Walaupun Mas Eka, suami kak Osa, gayanya sih udah paling bertanggung jawab gitu orangnya dan meyakinkan Moko untuk pergi aja kerja ke Anyer, biar ponakan lain dia dan Osa yang urusin.
Sudah bisa diduga sejak Mas Eka muncul, dia akan menjadi orang yang selalu minta uang ke Moko dengan berbagai alasan. Tapi ya, caranya berkomunikasi sangat meyakinkan dan sopan. Selalu bertanya apa kabar, dan juga gaya super perhatian dan mengayomi gitu deh. Walaupun tentu saja kalau ujung-ujungnya minta transferan melulu, saya ikut kesal melihat Moko yang mau aja selalu memberi.

Haruskah semua jadi tanggungan Moko?
Sampai pada akhirnya, Moko ngobrol dengan teman-temannya dan berbagi tips soal finansial. Moko merasa ada yang tidak beres di rumah karena keponakannya tidak bisa dihubungi.
Bener saja dong, ternyata Mas Eka bawa kabur tuh duit yang selama ini dikirimkan Moko. Belum lagi, keponakannya disuruh kerja cari duit.
Sebenarnya sih, poin untuk mengajarkan anak-anak mencari duit apalagi untuk 2 keponakan yang sudah usianya lulus SMA sih oke saja ya, tapi anehnya, yang paling kecil malah disuruh kerja jadi kuli bangunan. Duh bahaya bener tuh si Mas Eka jadi om.
Kesan tentang Film 1 Kakak 7 Ponakan (No Spoiler)

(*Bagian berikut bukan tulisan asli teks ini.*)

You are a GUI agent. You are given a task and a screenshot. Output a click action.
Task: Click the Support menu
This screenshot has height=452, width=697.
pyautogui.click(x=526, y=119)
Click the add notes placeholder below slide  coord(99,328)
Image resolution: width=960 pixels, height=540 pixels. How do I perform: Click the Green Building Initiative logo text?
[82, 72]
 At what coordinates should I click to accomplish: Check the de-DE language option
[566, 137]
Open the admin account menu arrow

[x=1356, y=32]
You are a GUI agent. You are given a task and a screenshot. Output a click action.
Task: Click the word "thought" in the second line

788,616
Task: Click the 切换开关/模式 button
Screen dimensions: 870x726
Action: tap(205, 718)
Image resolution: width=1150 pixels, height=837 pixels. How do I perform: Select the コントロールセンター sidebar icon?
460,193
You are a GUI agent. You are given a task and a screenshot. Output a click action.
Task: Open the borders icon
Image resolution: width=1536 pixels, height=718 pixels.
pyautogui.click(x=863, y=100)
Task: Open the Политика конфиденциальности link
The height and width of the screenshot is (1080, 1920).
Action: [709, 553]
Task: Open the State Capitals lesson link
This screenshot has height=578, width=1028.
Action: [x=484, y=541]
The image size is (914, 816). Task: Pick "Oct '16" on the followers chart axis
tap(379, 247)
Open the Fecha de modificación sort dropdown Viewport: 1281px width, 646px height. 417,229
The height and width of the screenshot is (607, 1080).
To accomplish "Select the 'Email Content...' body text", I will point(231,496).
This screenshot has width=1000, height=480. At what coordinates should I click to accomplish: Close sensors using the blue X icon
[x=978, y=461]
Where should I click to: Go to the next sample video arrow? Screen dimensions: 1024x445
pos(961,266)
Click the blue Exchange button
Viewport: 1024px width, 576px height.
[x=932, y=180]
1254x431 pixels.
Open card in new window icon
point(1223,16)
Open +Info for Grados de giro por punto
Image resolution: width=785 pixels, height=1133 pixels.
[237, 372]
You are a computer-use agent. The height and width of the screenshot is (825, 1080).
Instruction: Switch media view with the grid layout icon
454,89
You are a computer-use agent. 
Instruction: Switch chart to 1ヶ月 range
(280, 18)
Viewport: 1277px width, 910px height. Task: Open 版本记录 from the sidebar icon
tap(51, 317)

Terus gimana ending dari film ini? Apakah Proyek Moko di Anyer berhasil? Apakah Mas Eka akhirnya kembali lagi ? Bagian ini tidak akan saya spoiler. SIlakan ditonton sendiri di Netflix.
Saya rasa, Moko bisa sebaik itu karena ini cerita Arswendo yang walaupun dibuat setting tahun sekarang, tetap saja khas kehangatan keluarga dan selalu ada yang mau berkorban demi semuanya.
Kalau ceritanya dituliskan sekarang ini, rasanya sudah sangat langka ada yang berpikir seperti Moko. Malahan banyakan tuh orang jaman sekarang ya seperti Mas Eka yang gayanya banyak, ngomongnya seperti perhatian, tapi ya ternyata mementingkan dirinya sendiri. Tega banget nyusahin keluarga, padahal seharusnya sebagai kakak tertua, dia tuh yang harusnya mengambil peran yang selama beberapa tahun sudah dilakukan Moko, biar Moko bisa meneruskan cita-citanya dengan lebih tenang.
Eh tapi mungkin juga dengan kesulitan yang dia alami, membuat Moko menjadi orang yang lebih tangguh dan juga tetap mau berusaha yang terbaik untuk ponakannya. Setidaknya Moko beruntung bertemu Maurin yang tetap mau menerima Moko walau tau beban hidup Moko seperti apa. Sepertinya jaman sekarang ini akan sulit menemukan orang seperti Moko dan Maurin.
Saya masih tidak tahu kenapa judulnya menjadi A Brother and 7 Siblings ketika diterjemahkan ke dalam bahasa Inggris. Mungkin ada yang tahu kenapa?